Violet shakes her head. She extricates herself from my lap and stumbles back to the couch. “Not tonight,” she says with her back to me. “I need the evening to myself. Take a bath. Do my toenails. Decompress before tomorrow. Besides, if you stick around too long, I might get the wrong impression.” She takes her physio ball to the kitchen, and I hear the splashing sounds of running water.
The words land like a slap wrapped in velvet. I know she’s teasing—half-teasing—but it still hits.
While I’m alone, I take a moment to sort out my thoughts. This used to be what I wanted: to come over, get my dick wet, and leave.
But now I’m standing here like a goddamn idiot, wishing she’d ask me to stay. That she’d reach for me again. That she’d say maybe just one more hour. One more kiss. One more night.
Tonight, I’m left feeling deflated. Rejected. I wanted to fall asleep beside her and wake up next to her and go to brunch with our families in the morning. I don’t recognize this version of myself.
Because this version isn’t cool or detached. This version is one look, one laugh, one brush of her hand away from falling hard and fast. This version wants things. Dangerous things.
I get up and use the box of tissues on the coffee table to clean up. I remind myself that I shouldn’t feel disappointed, but the feeling is impossible to push away.
She gave me her body. But not her time. Not tonight. And I want both. Fuck. I want all of it.
Violet is leaving her toy out to dry when I dip into the kitchen to trash the condom.
“You can still change your mind,” I tease.
Beg, more like. I’m half a breath from begging.
And that’s what messes with me the most—how cool she is. How she walks away like it’s easy. Like she didn’t just wreck me and leave me aching for more. Most women push back on the rules. They test them. Hate them. Try to change my mind. But Violet? She respects them. Upholds them. Honors the bullshit boundaries I made when I didn’t think anyone worth breaking them for would come along. And now that she has, I don’t know what to do. I don’t want the rules anymore—not if they mean losing her.
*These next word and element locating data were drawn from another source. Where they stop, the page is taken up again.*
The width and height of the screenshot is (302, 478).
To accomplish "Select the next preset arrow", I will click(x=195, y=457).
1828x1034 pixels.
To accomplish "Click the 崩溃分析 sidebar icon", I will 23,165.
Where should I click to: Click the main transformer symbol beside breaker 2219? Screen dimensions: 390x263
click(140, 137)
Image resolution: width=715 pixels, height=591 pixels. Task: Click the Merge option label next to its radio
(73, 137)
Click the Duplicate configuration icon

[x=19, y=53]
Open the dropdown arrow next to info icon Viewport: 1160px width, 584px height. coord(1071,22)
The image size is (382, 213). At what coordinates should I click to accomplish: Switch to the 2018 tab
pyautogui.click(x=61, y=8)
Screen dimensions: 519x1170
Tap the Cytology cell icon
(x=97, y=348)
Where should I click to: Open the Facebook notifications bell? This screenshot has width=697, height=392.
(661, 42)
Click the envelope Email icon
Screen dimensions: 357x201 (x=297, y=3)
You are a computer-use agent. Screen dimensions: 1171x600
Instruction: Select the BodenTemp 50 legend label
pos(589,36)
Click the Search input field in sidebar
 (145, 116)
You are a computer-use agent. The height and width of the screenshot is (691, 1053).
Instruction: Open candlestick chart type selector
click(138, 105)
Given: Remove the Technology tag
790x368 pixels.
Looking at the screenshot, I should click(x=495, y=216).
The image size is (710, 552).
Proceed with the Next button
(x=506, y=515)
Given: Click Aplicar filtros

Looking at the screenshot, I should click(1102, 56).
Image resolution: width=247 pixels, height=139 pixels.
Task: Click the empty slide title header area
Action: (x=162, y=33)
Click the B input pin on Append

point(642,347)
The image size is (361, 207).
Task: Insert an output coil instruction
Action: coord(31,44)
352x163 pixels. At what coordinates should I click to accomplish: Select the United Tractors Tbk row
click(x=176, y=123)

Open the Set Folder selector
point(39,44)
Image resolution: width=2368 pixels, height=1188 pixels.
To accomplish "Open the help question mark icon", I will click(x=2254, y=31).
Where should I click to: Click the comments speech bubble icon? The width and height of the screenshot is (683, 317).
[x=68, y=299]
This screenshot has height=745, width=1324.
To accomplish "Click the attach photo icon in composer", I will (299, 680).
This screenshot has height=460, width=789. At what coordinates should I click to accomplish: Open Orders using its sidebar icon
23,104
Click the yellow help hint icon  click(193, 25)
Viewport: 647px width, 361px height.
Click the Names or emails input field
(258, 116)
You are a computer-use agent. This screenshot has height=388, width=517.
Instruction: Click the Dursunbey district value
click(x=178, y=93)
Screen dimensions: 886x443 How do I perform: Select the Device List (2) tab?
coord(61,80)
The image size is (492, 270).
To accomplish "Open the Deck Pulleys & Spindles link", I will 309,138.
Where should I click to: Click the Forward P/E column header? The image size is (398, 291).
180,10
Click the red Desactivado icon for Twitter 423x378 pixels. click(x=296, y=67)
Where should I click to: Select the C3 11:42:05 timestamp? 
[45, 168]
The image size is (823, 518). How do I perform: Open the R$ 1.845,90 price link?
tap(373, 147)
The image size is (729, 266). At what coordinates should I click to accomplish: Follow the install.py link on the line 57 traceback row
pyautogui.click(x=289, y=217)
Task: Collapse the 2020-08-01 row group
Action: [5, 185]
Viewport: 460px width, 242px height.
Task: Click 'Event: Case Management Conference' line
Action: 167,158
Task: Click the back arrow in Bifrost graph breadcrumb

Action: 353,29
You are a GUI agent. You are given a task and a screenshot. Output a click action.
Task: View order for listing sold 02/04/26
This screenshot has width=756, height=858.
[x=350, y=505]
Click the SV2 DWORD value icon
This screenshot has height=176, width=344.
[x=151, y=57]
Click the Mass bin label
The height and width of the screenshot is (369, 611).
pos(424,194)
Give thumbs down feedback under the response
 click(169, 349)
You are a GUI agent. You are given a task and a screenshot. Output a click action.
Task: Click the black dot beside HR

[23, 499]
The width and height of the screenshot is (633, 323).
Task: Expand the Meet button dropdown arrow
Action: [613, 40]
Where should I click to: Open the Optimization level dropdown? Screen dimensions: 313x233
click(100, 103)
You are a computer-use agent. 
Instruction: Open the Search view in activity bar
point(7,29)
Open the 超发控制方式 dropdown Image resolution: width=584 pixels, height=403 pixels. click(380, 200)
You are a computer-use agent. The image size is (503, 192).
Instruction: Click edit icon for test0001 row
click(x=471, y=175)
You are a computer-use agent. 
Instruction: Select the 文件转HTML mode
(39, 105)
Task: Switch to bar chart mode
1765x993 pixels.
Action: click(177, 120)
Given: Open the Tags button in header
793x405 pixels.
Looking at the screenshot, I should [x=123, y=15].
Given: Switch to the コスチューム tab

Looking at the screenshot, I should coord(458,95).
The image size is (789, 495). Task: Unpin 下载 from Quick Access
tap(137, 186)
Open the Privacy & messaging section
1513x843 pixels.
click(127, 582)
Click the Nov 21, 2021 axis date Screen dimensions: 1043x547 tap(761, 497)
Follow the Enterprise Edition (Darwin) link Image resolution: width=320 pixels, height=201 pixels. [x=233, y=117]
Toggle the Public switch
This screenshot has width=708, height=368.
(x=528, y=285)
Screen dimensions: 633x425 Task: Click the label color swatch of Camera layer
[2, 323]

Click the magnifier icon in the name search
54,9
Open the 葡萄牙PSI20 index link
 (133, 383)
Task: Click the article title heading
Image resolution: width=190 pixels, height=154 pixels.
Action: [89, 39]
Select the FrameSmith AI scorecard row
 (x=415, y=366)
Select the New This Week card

“But I won’t.” She pats my cheek. “See you tomorrow, Bowen.”
And that’s it. No kiss. No wistful look. No evidence that tonight meant anything more to her than convenience and a good orgasm.
It’s not enough. Which doesn’t make sense. Since when is sex not enough?
Even I know the answer to that question: since I met Violet Sawyer.
Chapter Seventeen
Violet
Before our highly anticipated Thunderdome of a family brunch, Bowen and I agreed to meet for coffee and stage our lies—I mean, get our story straight just in case it comes up after the whole Chad hair-tucking episode. I show up first, only to get trapped behind a walking HR nightmare ordering thirty complicated frappes for his entire office. I order my usual and pretend to scroll my phone, but really, I’m tracking the door like I’m waiting for a Tinder match and not the man who recently turned my bones molten.
When Bowen finally walks in, my stupid heart launches itself toward him like a golden retriever on espresso. I want to run to him. Kiss him. Bite his bicep for no reason. But I rein it in, because the second we start acting like a real couple, we’re going to be grilled like paninis by our entire parental panel. And I cannot survive a brunch full of premature relationship eulogies if they sense even a whiff of emotion.
As far as they’re concerned, we just started dating. We barely know each other.
Bowen orders, then heads over to stand with me. The baristas are still working on that massive office order. I wish they’d hand me my drink, just so that I’d have something to do with my hands.
“We need a strategy,” I blurt, skipping hello like it’s a luxury I can’t afford. If I talk fast enough, maybe we can bypass the awkward post-orgasm-pre-brunch weird.
Bowen raises a brow, hands tucked into his pockets like he just strolled out of a GQ shoot. “Morning to you too, sunshine. Are we planning a heist or brunch with the parents?”
“Is there a difference?” I mutter, clutching my purse like it’s a lifeline. “We need to be on the same page. There’s no way we’ll convince them we’re not sleeping together.”
He smirks—slow, cocky, lethal. “So, I give off strong ‘just wrecked her’ vibes?”
“After the way you tried to kill Chad on the ice yesterday?” I shoot him a pointed look. “Yeah. Subtlety is not your spiritual gift.”
He has the audacity to chuckle. “Guess standing there with my arm around you like I’d knife anyone who looked too long didn’t help either?”
“Nope.” My voice tightens because I want that. The arm. The heat. The possessive edge that made my pulse skip. But that’s not our story.
God, I wish it was. I wish that arm around me wasn’t a performance. That when he pulls me close, it’s not because we’re faking something, but because he can’t stand not to. I want it to mean something—that the way he watches me like I’m the only thing in the room is real. I want to believe there’s a version of this where he slides his hand into mine under the table, kisses my temple without thinking, and doesn’t flinch at the wordus. But that’s the thing about wishes: they’re just pretty little lies we tell ourselves when reality isn’t enough.